**Stated goal**
Write out the entries word for word, beginning at the line that contains "This screenshot has width=600, height=543." and stopping after the line that contains "click(1265, 31)".

**Data for this exercise**
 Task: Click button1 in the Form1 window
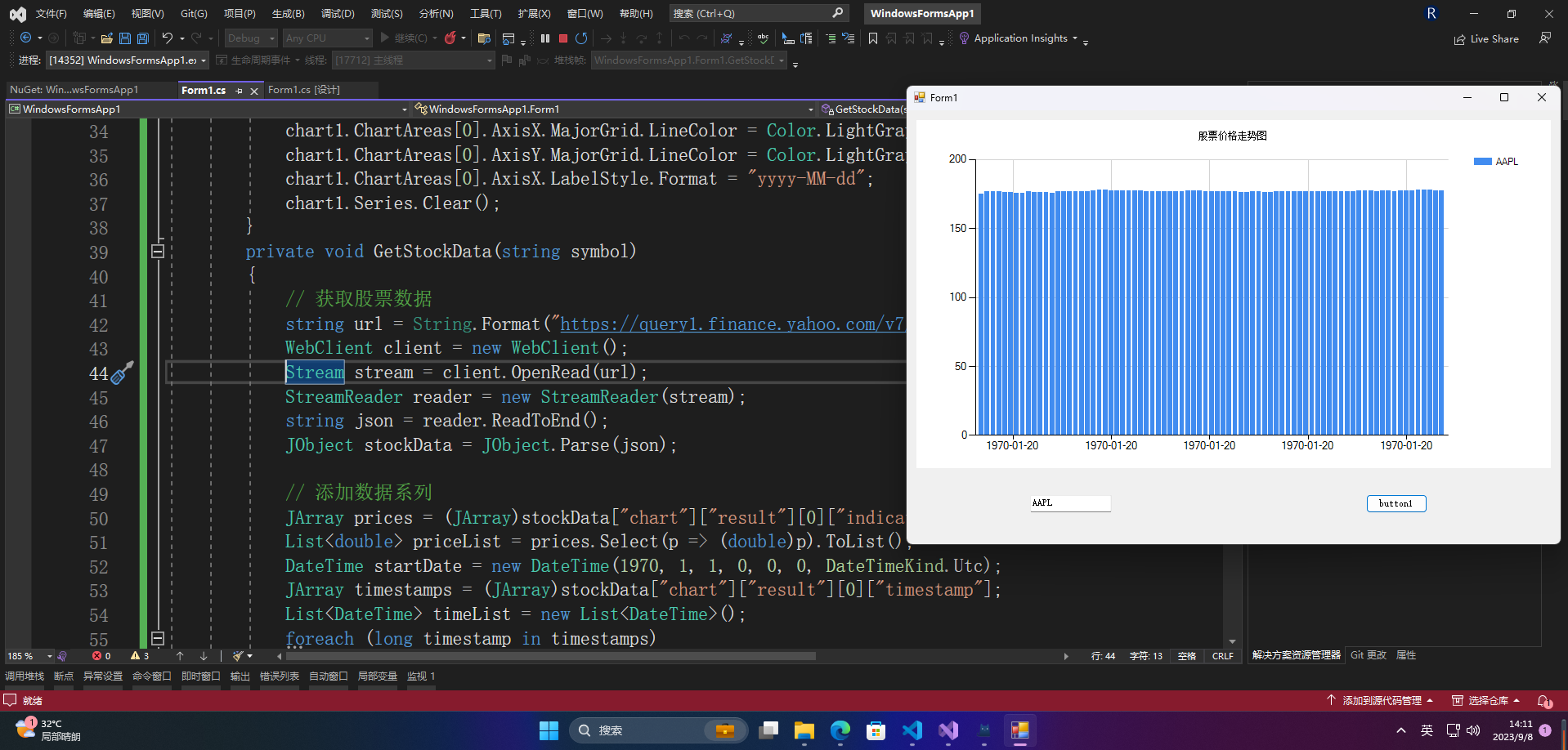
...
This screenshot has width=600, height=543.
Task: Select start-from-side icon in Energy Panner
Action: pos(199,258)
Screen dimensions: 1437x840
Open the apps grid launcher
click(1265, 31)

**Output below**
This screenshot has width=600, height=543.
Task: Select start-from-side icon in Energy Panner
Action: pos(199,258)
Screen dimensions: 1437x840
Open the apps grid launcher
click(1265, 31)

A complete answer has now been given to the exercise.